Raw data repository of "HSP90 buffers deleterious genetic variations in BRCA1"

All raw data included in figures and uncropped Western blots of the manuscript "HSP90 buffers deleterious genetic variations in BRCA1". Cite this article as: Brant Gracia (1,4), Xing-Han Zhang (1,3,4), Patricia Montes (1), Tin Chanh Pham (1), Min Huang (2), Junjie Chen (2) and Georgios Ioannis Karras (1,3,5,6,*). HSP90 buffers deleterious genetic variations in BRCA1, Molecular Cell, doi:10.1016/j.molcel.2025.10.026 Affiliations: (1) Department of Genetics, The University of Texas MD Anderson Cancer Center, Houston, TX 77030, USA (2) Department of Experimental Radiation Oncology, The University of Texas MD Anderson Cancer Center, Houston, TX 77030, USA 3Genetics and Epigenetics Graduate Program, The University of Texas MD Anderson Cancer Center UTHealth Houston Graduate School of Biomedical Sciences, Houston, TX 77030, USA (4) These authors contributed equally (5) Senior author (6) Lead contact *Correspondence: gkarras@mdanderson.org https://doi.org/10.1016/j.molcel.2025.10.026 We report that HSP90 buffers mutations in the essential tumor suppressor, BRCA1, the poster child gene of precision medicine.
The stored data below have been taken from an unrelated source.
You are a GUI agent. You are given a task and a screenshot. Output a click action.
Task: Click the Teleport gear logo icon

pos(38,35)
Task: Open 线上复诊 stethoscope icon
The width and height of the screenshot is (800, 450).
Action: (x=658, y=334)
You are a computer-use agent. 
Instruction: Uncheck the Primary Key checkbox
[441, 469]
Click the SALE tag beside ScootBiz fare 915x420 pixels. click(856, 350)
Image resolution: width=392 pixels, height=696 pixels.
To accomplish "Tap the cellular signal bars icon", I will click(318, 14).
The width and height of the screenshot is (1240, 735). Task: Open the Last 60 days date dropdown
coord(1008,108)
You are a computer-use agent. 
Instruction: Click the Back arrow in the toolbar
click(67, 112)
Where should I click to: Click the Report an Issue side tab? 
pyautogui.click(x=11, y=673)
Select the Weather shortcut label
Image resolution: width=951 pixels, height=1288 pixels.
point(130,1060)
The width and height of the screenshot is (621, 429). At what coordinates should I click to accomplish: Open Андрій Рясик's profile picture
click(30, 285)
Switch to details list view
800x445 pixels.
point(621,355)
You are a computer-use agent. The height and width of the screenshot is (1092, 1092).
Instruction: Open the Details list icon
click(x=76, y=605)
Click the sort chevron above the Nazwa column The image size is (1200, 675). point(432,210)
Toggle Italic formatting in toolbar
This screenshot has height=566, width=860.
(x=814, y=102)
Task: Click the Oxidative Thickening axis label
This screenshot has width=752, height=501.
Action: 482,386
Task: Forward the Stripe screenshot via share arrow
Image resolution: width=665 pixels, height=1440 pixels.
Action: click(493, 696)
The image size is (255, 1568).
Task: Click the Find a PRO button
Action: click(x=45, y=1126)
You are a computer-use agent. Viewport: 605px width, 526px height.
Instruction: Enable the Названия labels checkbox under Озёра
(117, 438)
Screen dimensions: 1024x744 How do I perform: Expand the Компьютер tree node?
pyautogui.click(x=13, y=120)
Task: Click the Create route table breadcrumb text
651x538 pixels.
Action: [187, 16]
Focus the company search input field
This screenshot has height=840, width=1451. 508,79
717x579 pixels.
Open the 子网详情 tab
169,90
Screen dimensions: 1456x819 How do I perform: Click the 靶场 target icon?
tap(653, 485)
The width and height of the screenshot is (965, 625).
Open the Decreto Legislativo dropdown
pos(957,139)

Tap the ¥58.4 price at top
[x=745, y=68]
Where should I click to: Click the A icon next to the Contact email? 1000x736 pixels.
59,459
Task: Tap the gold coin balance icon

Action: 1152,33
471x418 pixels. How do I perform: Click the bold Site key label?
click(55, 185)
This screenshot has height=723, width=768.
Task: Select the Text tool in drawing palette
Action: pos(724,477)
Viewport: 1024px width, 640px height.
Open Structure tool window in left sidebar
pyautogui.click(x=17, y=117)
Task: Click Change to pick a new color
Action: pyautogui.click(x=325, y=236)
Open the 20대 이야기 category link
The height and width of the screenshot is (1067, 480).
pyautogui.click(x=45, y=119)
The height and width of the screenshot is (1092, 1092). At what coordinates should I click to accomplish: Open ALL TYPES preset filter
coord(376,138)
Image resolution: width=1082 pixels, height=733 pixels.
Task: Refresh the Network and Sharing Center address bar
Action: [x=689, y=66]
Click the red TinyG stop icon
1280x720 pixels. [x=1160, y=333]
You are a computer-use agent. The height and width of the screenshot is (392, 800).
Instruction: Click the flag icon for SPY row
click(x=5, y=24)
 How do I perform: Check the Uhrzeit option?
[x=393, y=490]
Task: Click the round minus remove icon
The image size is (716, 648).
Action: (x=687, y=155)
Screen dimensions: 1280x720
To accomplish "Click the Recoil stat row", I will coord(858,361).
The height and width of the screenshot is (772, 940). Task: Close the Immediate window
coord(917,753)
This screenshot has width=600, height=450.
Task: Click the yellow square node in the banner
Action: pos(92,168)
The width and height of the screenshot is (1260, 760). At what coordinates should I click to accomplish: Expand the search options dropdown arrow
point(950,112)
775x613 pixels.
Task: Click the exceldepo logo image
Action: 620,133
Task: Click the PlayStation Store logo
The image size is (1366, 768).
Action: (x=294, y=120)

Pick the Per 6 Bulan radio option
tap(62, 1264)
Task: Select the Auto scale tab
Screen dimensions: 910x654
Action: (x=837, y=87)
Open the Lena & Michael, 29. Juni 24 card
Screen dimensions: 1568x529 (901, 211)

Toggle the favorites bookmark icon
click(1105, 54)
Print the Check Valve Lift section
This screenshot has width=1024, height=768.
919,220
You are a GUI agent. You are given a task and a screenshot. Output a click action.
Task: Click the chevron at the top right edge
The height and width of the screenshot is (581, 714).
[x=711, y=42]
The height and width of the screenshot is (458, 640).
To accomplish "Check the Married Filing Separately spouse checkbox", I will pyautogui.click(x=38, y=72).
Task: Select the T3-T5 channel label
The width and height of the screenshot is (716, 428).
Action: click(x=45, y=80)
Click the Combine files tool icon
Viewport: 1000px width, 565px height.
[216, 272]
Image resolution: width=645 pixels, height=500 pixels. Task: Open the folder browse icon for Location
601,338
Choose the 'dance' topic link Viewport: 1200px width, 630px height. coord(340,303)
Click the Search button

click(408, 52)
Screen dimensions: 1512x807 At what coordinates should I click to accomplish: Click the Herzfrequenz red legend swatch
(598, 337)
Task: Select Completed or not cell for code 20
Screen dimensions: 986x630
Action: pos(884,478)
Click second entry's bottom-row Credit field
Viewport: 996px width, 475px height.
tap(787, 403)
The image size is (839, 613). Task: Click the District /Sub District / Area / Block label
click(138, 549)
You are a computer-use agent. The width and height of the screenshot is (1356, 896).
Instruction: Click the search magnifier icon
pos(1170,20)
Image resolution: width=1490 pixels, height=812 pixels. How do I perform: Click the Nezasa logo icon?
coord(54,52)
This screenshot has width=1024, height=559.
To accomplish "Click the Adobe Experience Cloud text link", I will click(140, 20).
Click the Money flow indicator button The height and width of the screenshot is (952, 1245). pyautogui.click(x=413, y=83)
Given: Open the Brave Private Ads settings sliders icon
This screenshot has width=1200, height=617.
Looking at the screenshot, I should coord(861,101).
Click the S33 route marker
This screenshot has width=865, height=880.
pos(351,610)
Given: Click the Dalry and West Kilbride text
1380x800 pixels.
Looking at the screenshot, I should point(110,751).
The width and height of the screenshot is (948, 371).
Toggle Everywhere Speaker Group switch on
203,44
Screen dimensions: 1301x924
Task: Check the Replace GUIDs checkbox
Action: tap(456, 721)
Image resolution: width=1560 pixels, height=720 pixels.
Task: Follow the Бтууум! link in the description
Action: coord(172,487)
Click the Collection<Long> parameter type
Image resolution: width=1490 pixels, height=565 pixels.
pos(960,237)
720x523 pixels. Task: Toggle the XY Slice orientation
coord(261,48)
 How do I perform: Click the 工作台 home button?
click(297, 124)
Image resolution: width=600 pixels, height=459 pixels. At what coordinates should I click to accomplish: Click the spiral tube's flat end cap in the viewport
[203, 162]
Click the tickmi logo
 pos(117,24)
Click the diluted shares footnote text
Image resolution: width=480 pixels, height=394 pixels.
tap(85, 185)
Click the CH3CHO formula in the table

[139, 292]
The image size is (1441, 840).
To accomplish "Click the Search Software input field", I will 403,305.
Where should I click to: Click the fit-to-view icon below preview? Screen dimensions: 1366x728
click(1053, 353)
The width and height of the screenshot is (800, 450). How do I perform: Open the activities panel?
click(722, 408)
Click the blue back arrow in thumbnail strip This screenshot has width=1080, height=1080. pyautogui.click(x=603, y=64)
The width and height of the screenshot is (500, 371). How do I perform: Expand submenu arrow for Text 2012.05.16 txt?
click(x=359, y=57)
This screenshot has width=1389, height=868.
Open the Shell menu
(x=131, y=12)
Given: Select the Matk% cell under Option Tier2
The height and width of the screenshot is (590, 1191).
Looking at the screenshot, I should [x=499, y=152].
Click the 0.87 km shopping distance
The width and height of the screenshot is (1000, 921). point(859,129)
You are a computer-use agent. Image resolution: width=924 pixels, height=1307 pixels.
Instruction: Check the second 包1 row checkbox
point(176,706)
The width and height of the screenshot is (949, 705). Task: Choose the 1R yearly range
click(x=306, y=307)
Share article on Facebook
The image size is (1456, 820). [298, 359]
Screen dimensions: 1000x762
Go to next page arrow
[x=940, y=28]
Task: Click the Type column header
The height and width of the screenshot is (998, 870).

BRCA1-inactivating mutations predispose human carriers to various cancers by compromising genome maintenance pathways critical for cellular fitness. Such mutations typically disrupt the recruitment of critical DNA repair protein partners to key domains of BRCA1, especially the C-terminal BRCT domain (BRCA1-BRCT). HSP90-buffered BRCA1-BRCT variants retain physiological interactions with partners and support cell fitness but show increased dependence on HSP90 for their stability and function. Low-level, nontoxic concentrations of HSP90 inhibitors synergize with PARP inhibition to kill cancer cells expressing HSP90-buffered BRCA1 mutations but not wild-type cells. HSP90-buffered variants account for 18% of the human BRCA1-BRCT missense variants tested and confer delayed breast cancer onset in patients. Predictive features of HSP90 buffering in BRCA1-BRCT enable stratification of HSP90-buffered mutation carriers, providing a basis for personalized diagnosis, prognosis, and combination therapies with HSP90 inhibitors.